Голубой свистнул. Роберт настаивал. Лес зашумел. Надо бы идти. Ветла согнулась до земли. Обошел. Другая, пробитая молнией, сияла ровным овалом. "О", - сказал Роберт, обходя дерево. Замусоренная поляна открылась взгляду. Проволочная клетка зазвенела, когда он отворял дверцу. Бочка была почти полной. Роберт заглянул. Водомерка суетливо стрекала по воде. Он поймал свое отражение, но оно тут же разбилось. Сыскал лейку, зачерпнул и полил пересохшие ростки какого-то бобового растения. Они, хрустя, распрямились. Кто-то громко хихикнул сзади. Роберт не обернулся. Вылез из клетки, задвинул качнувшуюся дверцу. Старые ветлы шли под уклон. Одна ветка сильно качалась. Ветра не было.
"Манана!" - укорил Роберт. "Ана!" - откликнулся лес.
"Марьям, прости!" - крикнул он, скользя по мокрой глине. А только что тут был песок.
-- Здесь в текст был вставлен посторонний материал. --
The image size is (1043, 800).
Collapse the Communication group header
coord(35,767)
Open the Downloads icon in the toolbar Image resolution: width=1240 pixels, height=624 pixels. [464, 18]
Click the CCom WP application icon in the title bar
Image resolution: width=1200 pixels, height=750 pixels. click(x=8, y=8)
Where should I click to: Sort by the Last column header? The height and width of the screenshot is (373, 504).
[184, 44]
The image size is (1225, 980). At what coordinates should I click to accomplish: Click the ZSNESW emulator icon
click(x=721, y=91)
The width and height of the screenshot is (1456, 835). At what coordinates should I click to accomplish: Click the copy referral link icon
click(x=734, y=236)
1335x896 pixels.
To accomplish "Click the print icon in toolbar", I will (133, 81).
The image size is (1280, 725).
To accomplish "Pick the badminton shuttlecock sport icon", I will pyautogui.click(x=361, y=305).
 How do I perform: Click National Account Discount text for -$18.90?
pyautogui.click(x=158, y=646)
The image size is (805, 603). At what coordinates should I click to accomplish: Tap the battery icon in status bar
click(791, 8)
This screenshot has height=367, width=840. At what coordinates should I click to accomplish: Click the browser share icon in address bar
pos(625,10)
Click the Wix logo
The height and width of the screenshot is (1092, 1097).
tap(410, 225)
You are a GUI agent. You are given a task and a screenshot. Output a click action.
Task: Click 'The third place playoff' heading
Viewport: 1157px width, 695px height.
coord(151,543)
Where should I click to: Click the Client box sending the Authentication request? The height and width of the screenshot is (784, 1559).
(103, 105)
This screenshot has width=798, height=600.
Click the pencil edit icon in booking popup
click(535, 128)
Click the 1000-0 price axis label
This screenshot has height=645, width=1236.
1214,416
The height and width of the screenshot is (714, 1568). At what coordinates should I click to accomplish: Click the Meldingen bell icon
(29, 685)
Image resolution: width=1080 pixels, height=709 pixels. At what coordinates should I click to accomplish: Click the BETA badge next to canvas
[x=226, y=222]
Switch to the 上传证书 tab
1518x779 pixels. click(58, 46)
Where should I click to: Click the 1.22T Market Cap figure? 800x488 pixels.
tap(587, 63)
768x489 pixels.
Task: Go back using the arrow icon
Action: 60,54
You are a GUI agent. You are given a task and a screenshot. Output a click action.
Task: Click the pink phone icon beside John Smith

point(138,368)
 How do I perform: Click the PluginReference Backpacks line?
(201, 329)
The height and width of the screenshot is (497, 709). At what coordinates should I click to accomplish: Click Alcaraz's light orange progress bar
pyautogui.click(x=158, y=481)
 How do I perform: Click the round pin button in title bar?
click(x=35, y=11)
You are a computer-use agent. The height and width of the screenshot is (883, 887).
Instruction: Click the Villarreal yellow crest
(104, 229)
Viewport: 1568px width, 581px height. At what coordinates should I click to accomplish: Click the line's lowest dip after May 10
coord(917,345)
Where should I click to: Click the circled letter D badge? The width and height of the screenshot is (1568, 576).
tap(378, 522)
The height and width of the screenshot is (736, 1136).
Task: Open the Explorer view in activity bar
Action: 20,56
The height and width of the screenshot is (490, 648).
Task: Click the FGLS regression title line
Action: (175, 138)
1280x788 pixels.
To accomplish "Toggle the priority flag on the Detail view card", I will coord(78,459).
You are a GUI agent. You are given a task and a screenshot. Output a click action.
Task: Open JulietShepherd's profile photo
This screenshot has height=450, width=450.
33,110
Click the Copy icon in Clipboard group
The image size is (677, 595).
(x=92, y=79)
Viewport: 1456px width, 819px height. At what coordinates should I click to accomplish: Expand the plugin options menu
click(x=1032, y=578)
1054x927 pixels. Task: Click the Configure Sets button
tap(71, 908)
"Ости, Арьям!" - отозвался лес, переставляя слова. Это не эхо. Эхо не путает порядка слов. Роберт пожал плечами и, цепляясь за ветки, двинулся дальше. Тропка шла вниз. А вот и ржавая ванна. Стоит себе и стоит. Мелкие яблоки - почти до краев. Роберт опустился на бортик. Ванна качнулась, но устояла. Он взял яблоко. За плечом хихикнули. Не оборачиваться делалось все труднее. За ним шли. За ним следили. Над ним смеялись. Роберт достал часы. Они остановились. От земли тянуло холодом, а вечер все не наступал. Роберт подумал о ночлеге. Если дно ванны устелить лапником... Лапника не было. И яблоки куда? Яблоко было медовой сладости, прозрачное. Как будто светилось. Он распихал яблоки по карманам. "Детям". Откуда взялась эта уверенность, что он увидит детей? Тропинка оборвалась, и он, путаясь в ивняке, спустился на дно оврага. Ржавый ручей. Голубая глина. Кривое бревно перекинуто над водой. Перебрался. Взял некрутой подъем. Его легонько ударили по плечу - не обернулся. Свистнули. Смолчал. Он подумал, что вот так же надоедал сегодня усталому, замученному Богу. "Прости, Отче", - извинился он. "Чего уж там, не тушуйся", - молвила птица. Или ему показалось? И тут он увидел в просвете дом. "Свои! - заорал Роберт. - От Мананы я, Кайдалов!"
- Проходи и не ори, - сказали с дерева.
Сделалось темно. Он заторопился к дому. Кровельные скаты свисали до земли и были подперты - где бревном, где ящиком, где бочкой. Шаткое крыльцо притянуто к дому канатом. Кое-какое бельишко трепыхалось. Роберт распознал малиновую майку сына и Аришину пеструю шаль. Пришел, стало быть.